Pelajaran Sate Kere dari Bu Noto

Oleh: Kristin Samah

Yogyakarta (4/6/2023)—Pulang ke Yogyakarta, aku justru teringat saat diajak makan sate kere di Solo. Sayangnya, meskipun long week end di awal Juni cukup panjang, tak cukup waktu untuk melintas sejauh 64 kilometer, menuju kota budaya yang sedang menjadi center politik Indonesia ini. Jadilah ingatan tentang sate kere aku biarkan menari-nari.

Beda kota beda cara dan citarasa. Di Solo, apa yang disebut dengan sate kere adalah sate yang mengombinasikan daging sapi, jerohan, dan tempe gembus. Tempe gembus sendiri berbahan baku ampas tahu. Teksturnya empuk, menyerap bumbu. Di Yogya ada juga sate kere, tapi bahan bakunya lemak daging sapi. Saat tusukan lemak yang sudah dicampur bumbu kecap itu naik ke panggangan, asapnya mengepul, mengirim aroma manis gurih yang sangat sedap.

Kere yang menjadi predikat untuk sate, memang benar-benar bermakna miskin. Baik di Solo maupun di Yogya, menu sate kere memang bermula dari kecerdasan rakyat menyiasati kemiskinan. Biar miskin tetap makan enak, jadilah daging ayam, kambing, atau sapi yang biasa menjadi bahan baku pembuat sate, diganti dengan bahan lain yang mirip, termasuk di antaranya tempe gembus.

Kalau aku terbayang-bayang sate kere Solo, sebenarnya bukan karena bumbu kacang dan kelembutan tempe gembus yang menggugah selera tetapi siapa yang memperkenalkan makanan itu. Beliau adalah Ibu Sujiatmi Notomihardjo (alm), Ibunda Presiden Joko Widodo.

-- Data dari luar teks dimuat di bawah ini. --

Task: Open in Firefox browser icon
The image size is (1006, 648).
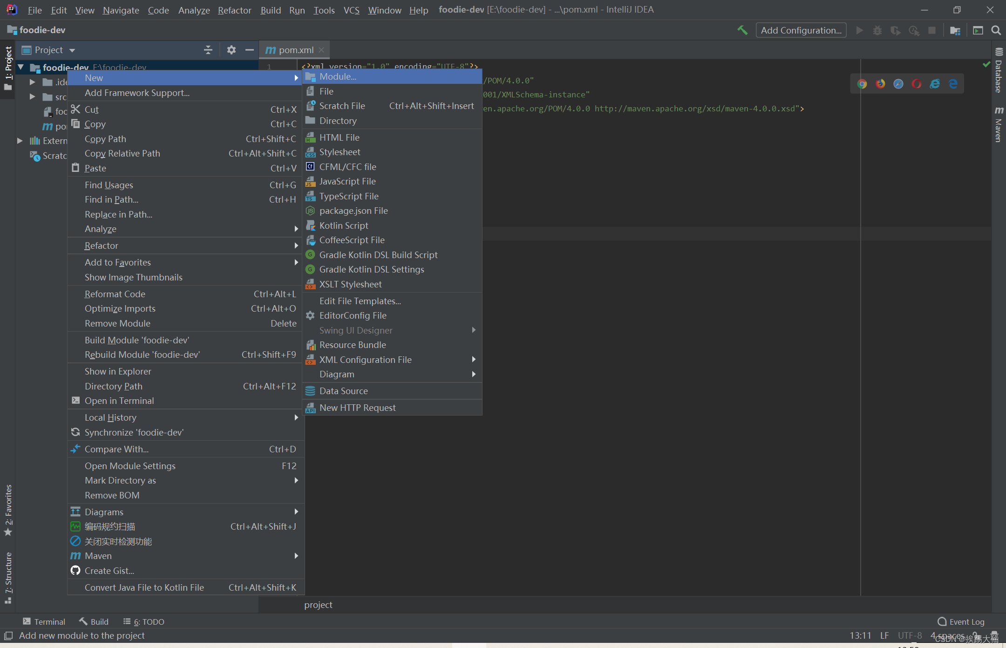Action: (x=880, y=84)

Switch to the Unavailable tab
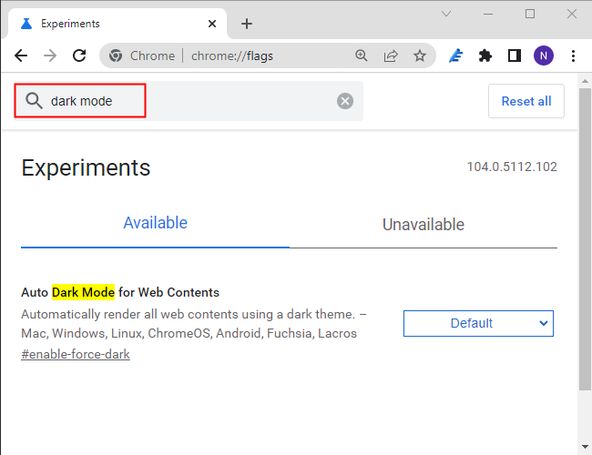click(423, 225)
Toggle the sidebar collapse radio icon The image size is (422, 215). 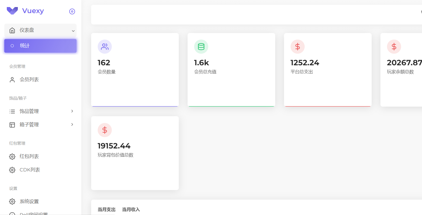point(72,11)
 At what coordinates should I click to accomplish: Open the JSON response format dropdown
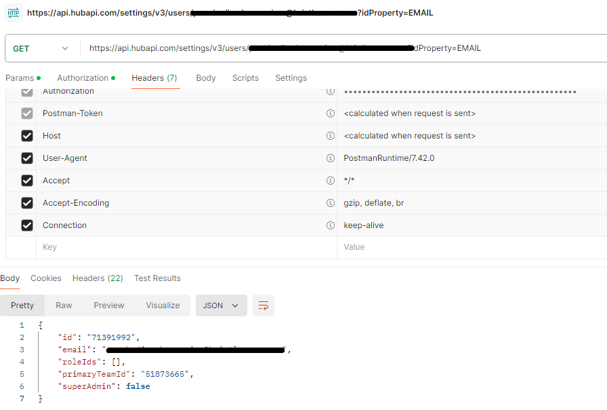221,305
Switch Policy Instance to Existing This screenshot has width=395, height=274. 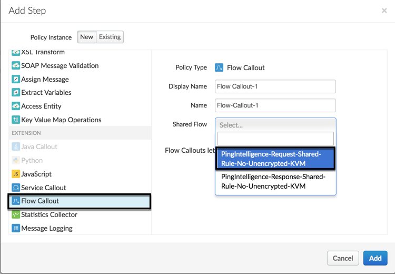110,37
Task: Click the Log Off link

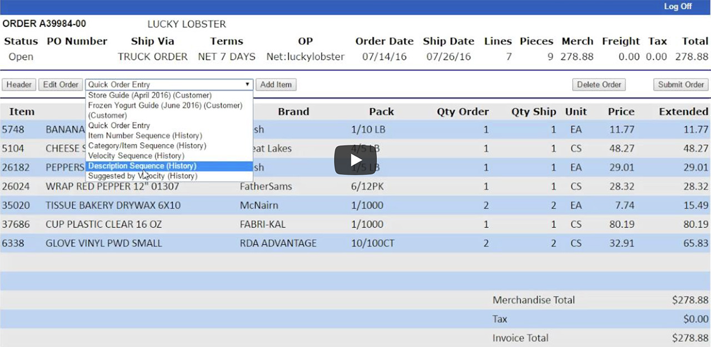Action: tap(678, 7)
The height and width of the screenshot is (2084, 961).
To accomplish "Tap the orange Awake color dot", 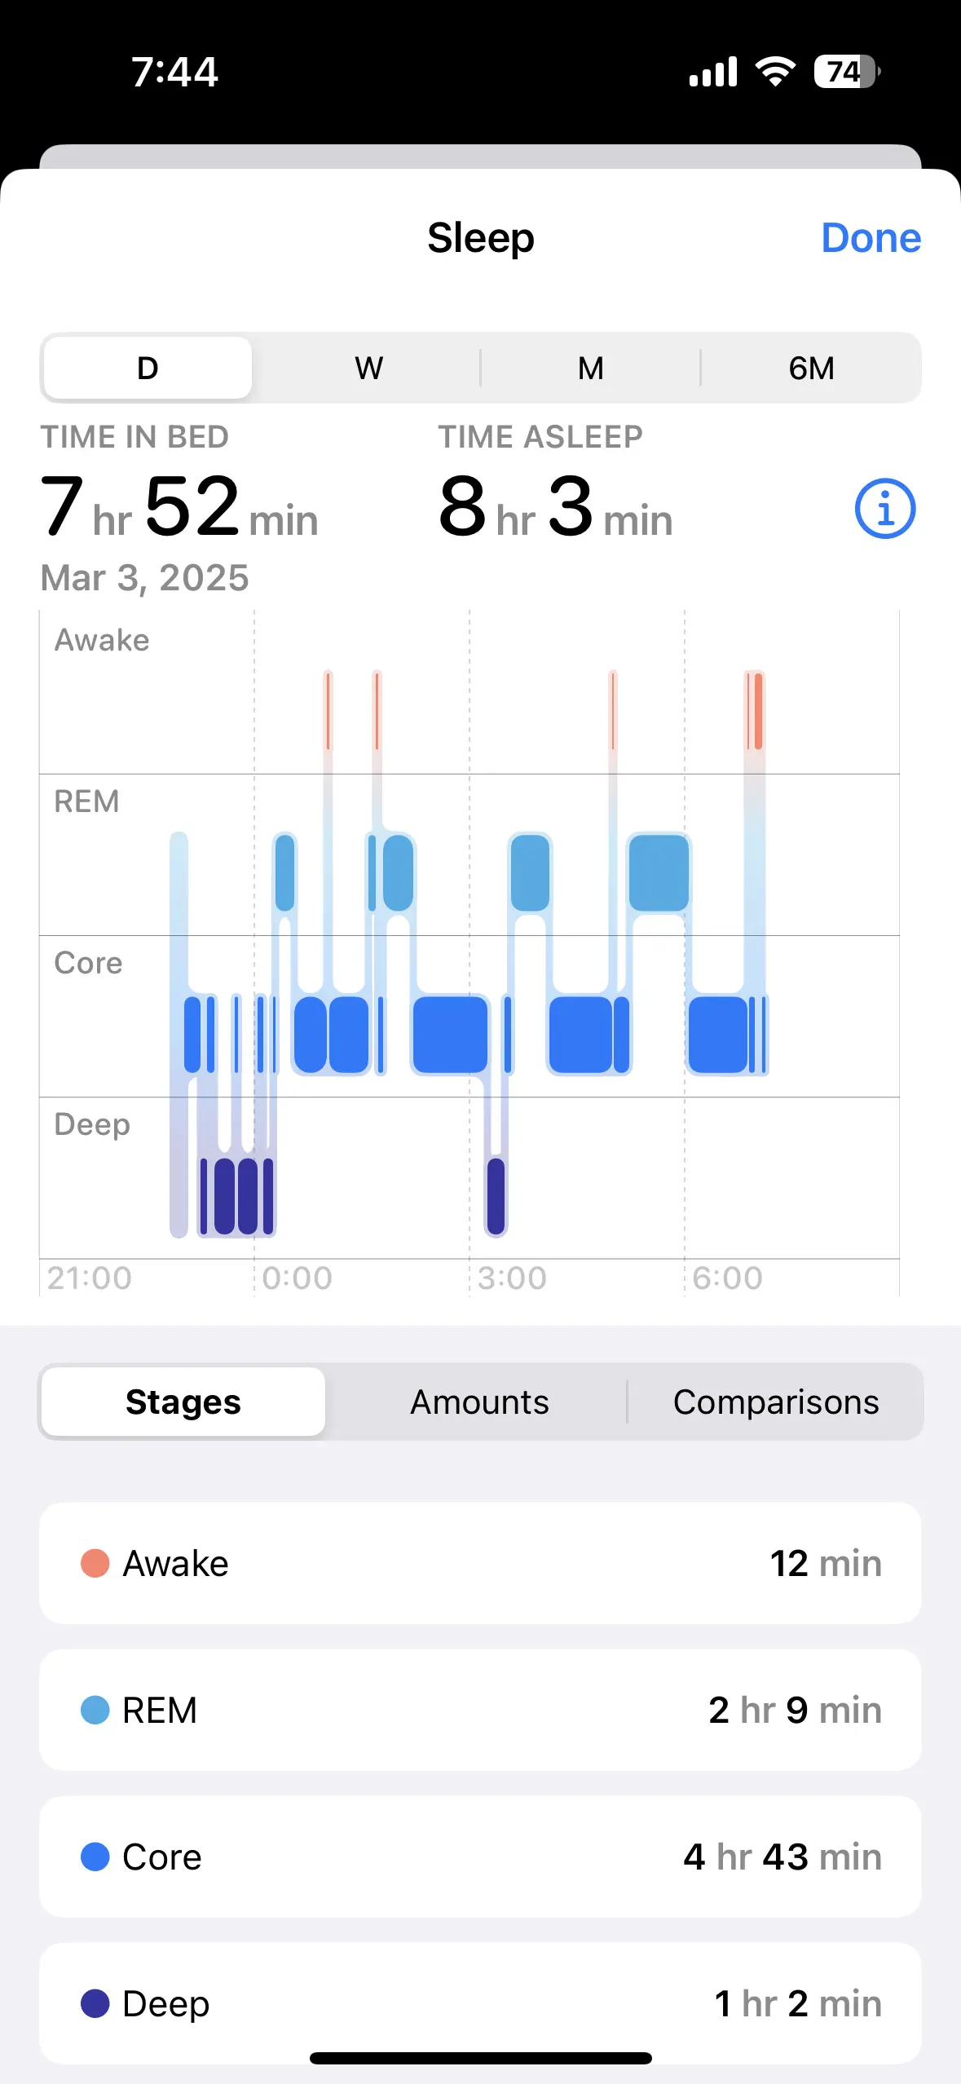I will point(95,1563).
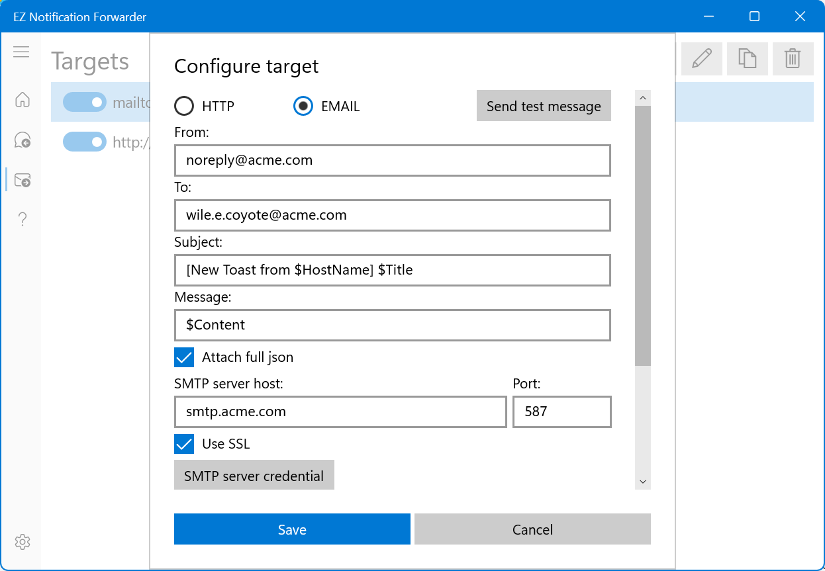The height and width of the screenshot is (571, 825).
Task: Click the copy target icon
Action: click(x=747, y=59)
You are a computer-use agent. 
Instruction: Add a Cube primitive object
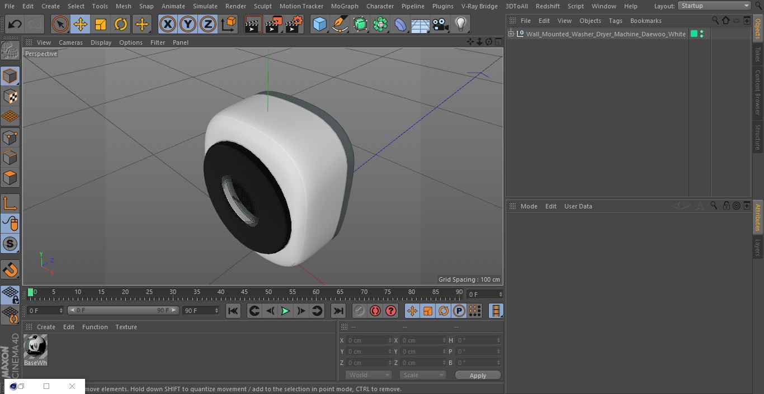tap(319, 25)
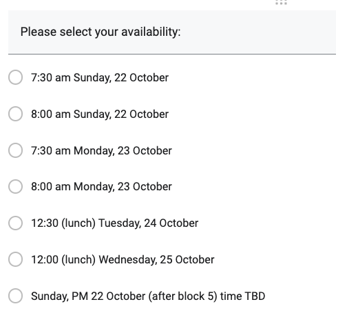Click the 'Please select your availability:' question title

(101, 32)
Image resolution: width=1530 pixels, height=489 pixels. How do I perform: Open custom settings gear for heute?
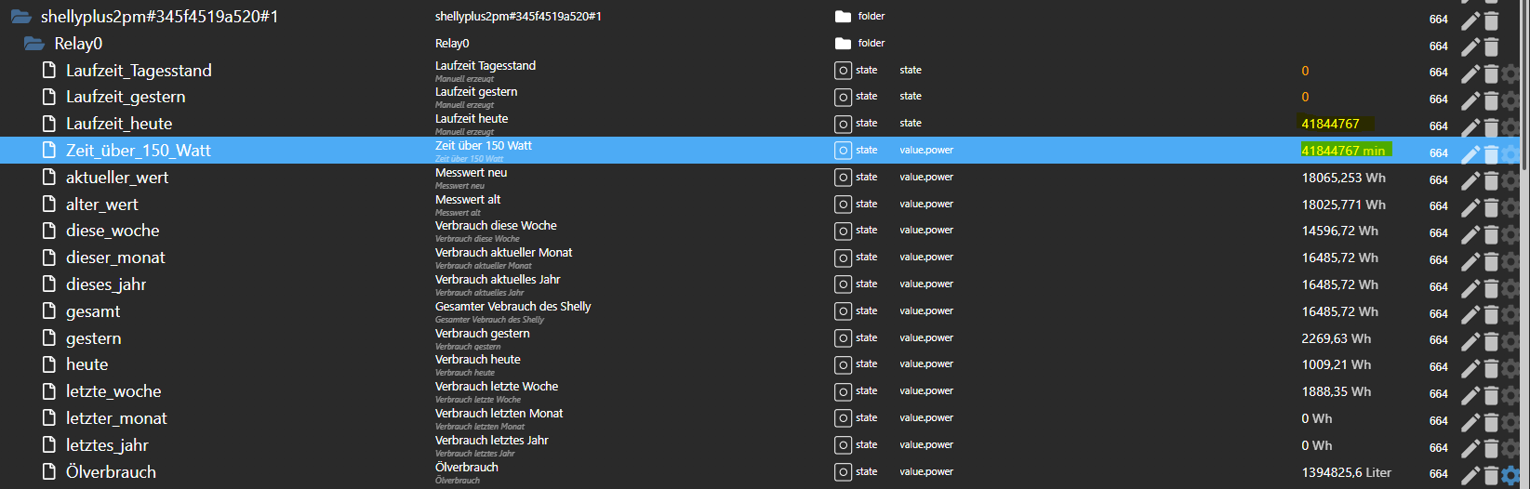tap(1510, 368)
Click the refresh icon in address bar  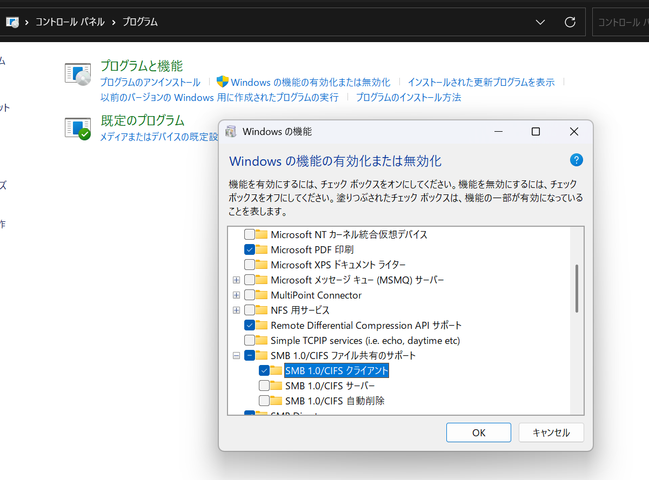pyautogui.click(x=570, y=22)
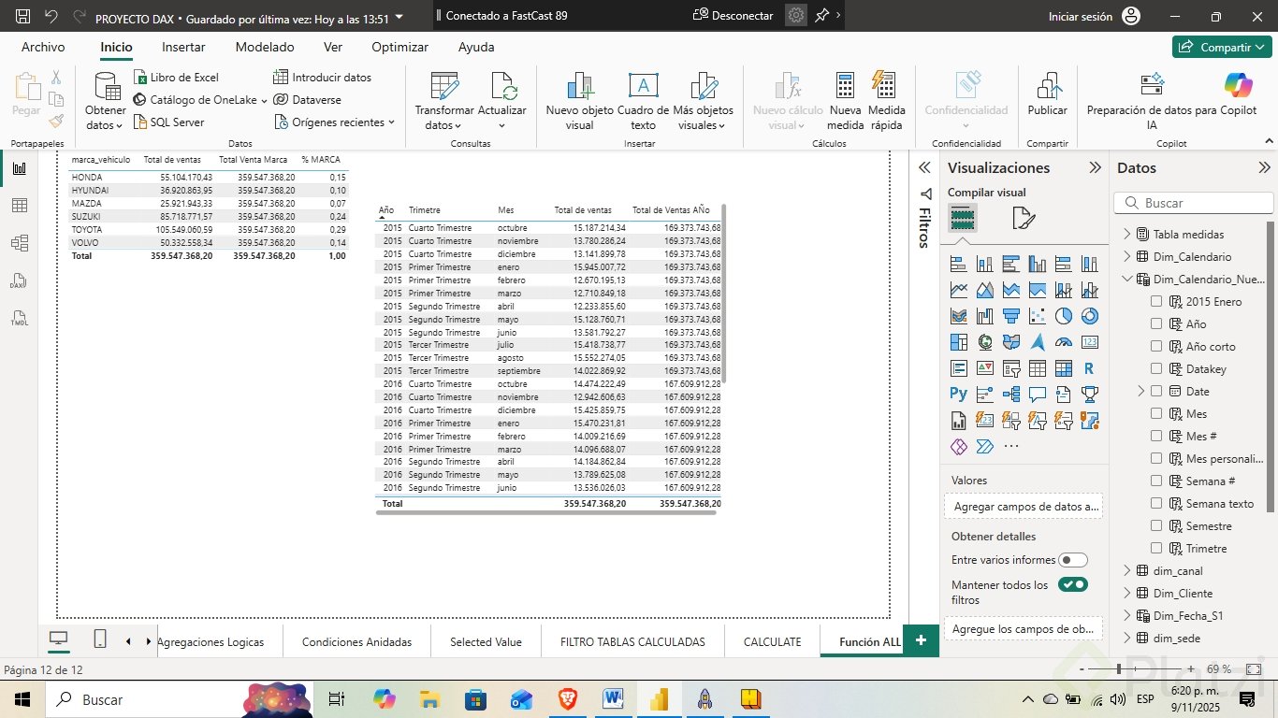
Task: Open the Modelado ribbon tab
Action: click(x=265, y=47)
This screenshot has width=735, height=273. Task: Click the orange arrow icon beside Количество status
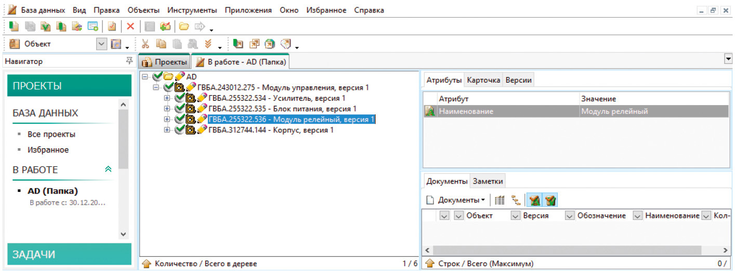pyautogui.click(x=147, y=264)
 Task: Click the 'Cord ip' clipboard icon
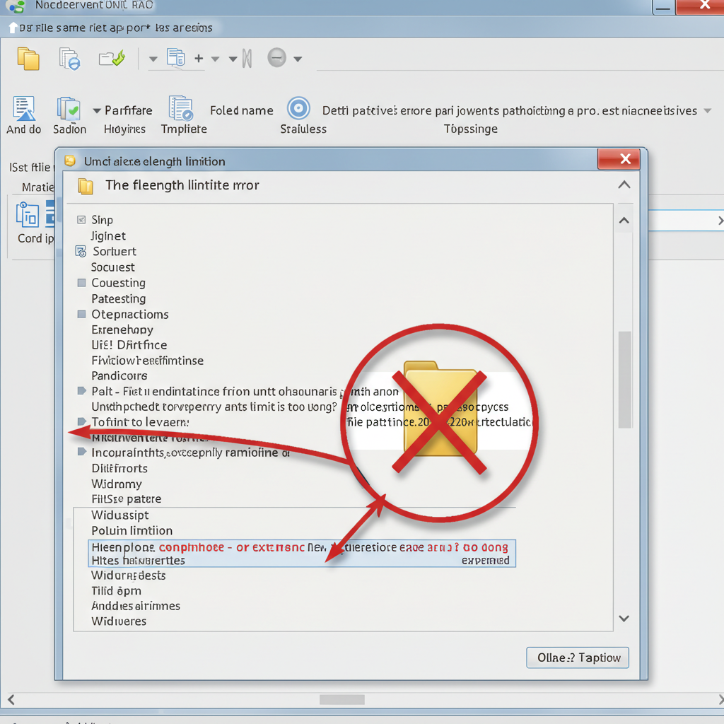tap(28, 215)
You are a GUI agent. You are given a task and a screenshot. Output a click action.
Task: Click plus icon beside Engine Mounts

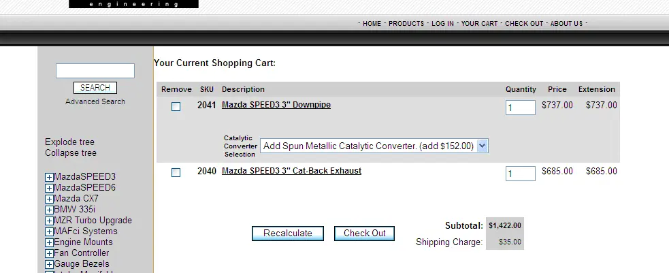49,242
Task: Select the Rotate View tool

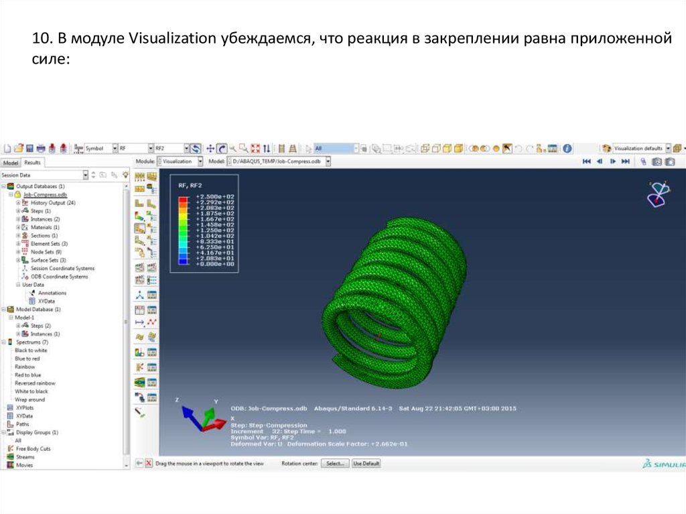Action: point(221,148)
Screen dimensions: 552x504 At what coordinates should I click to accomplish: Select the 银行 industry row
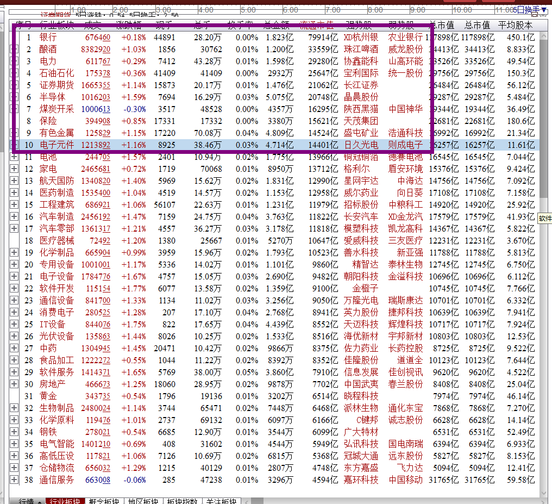[x=49, y=38]
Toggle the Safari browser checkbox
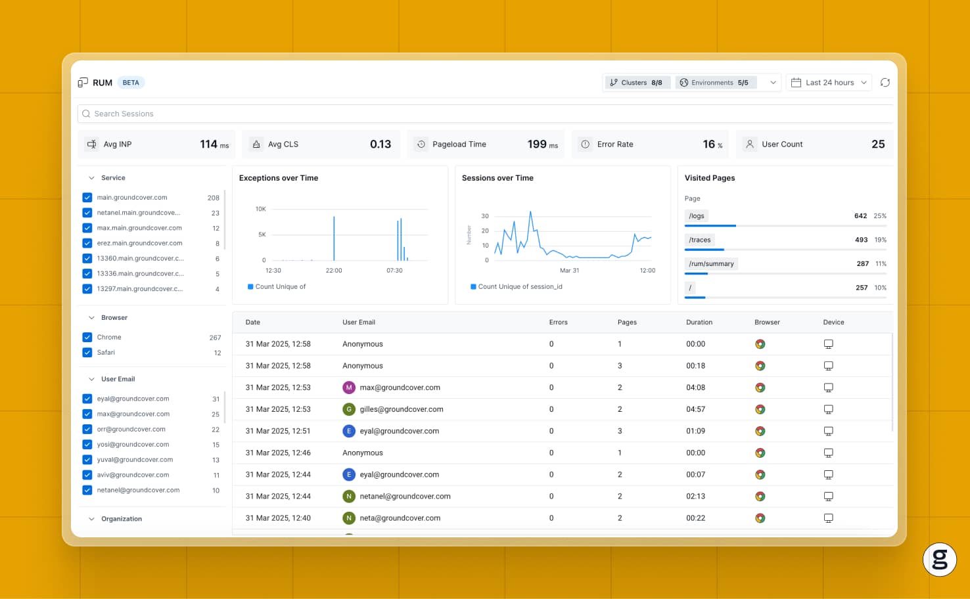970x599 pixels. tap(87, 353)
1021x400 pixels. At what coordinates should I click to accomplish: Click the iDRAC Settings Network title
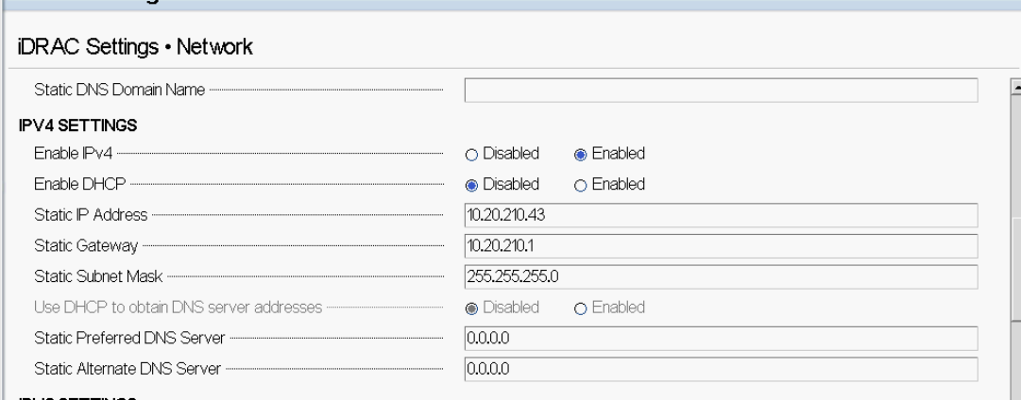[x=133, y=46]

Saat mengajak kami mencoba sate kere, Pak Jokowi baru satu tahun menjadi Gubernur DKI Jakarta, 2013. Popularitas putra sulungnya berimbas pada Bu Noto—demikian kami memanggil beliau. Berkali-kali Bu Noto menyatakan kurang sreg diperlakukan istimewa karena jabatan puteranya. Beliau ingin tetap menjadi Bu Noto, seperti sebelumnya, tak perlu duduk di kursi VVIP saat datang ke undangan, atau berdiri di deretan terdepan bila saatnya senam pagi.

Keinginan itu pula yang membuat Bu Noto meminta pengemudi, membeli sate kere kegemarannya, sementara kami tetap duduk di dalam mobil. Alasannya, biar gak diistimewakan. Meskipun ngiras, atau makan di tempat, jauh lebih nikmat dibanding di dalam mobil, tapi Bu Noto menyadari, kehadirannya akan membuat penjual dan pembeli merasa serba salah. Kalau mau didulukan, pelanggan yang lain belum tentu senang. Kalau tidak diutamakan, si penjual pasti merasa kikuk.

Teladan kesantunan yang selalu membekas di hati kami saat itu. Kalau tujuannya memang benar-benar mau menikmati kuliner, tidak perlu ikut duduk mengantri sehingga membuat keriuhan. Apalagi minta ini-itu yang tak sesuai kebiasaan. Cukup membeli, menikmati di rumah, atau di dalam mobil, dan biarkan masyarakat umum berwisata kuliner tanpa perlu kesal karena kehadiran VVIP.

Beda halnya kalau tujuannya untuk endorse makanan supaya lebih dikenal publik, mendongkrak penjualan pengusaha kecil. Tapi mestinya itu dilakukan di warung atau restaurant yang belum terkenal, yang baru mulai, yang membutuhkan promosi, dan dukungan pesohor.

Tapi tahun 2023 memang tahun politik. Apa pun bisa terjadi. Dan ketika sistem politik masih mengandalkan popularitas, sebagai rakyat, siap-siap saja berhadapan dengan keriuhan. Jangan kaget dengan berbagai macam pertunjukan yang mungkin menguji kesabaran. Kalau enggan berdesakan, untuk sementara makan nasi putih dan telur dadar saja. Kalau memang pengen banget, lebih baik kita belajar dari Bu Noto, beli saja, dimakan di rumah atau di mobil.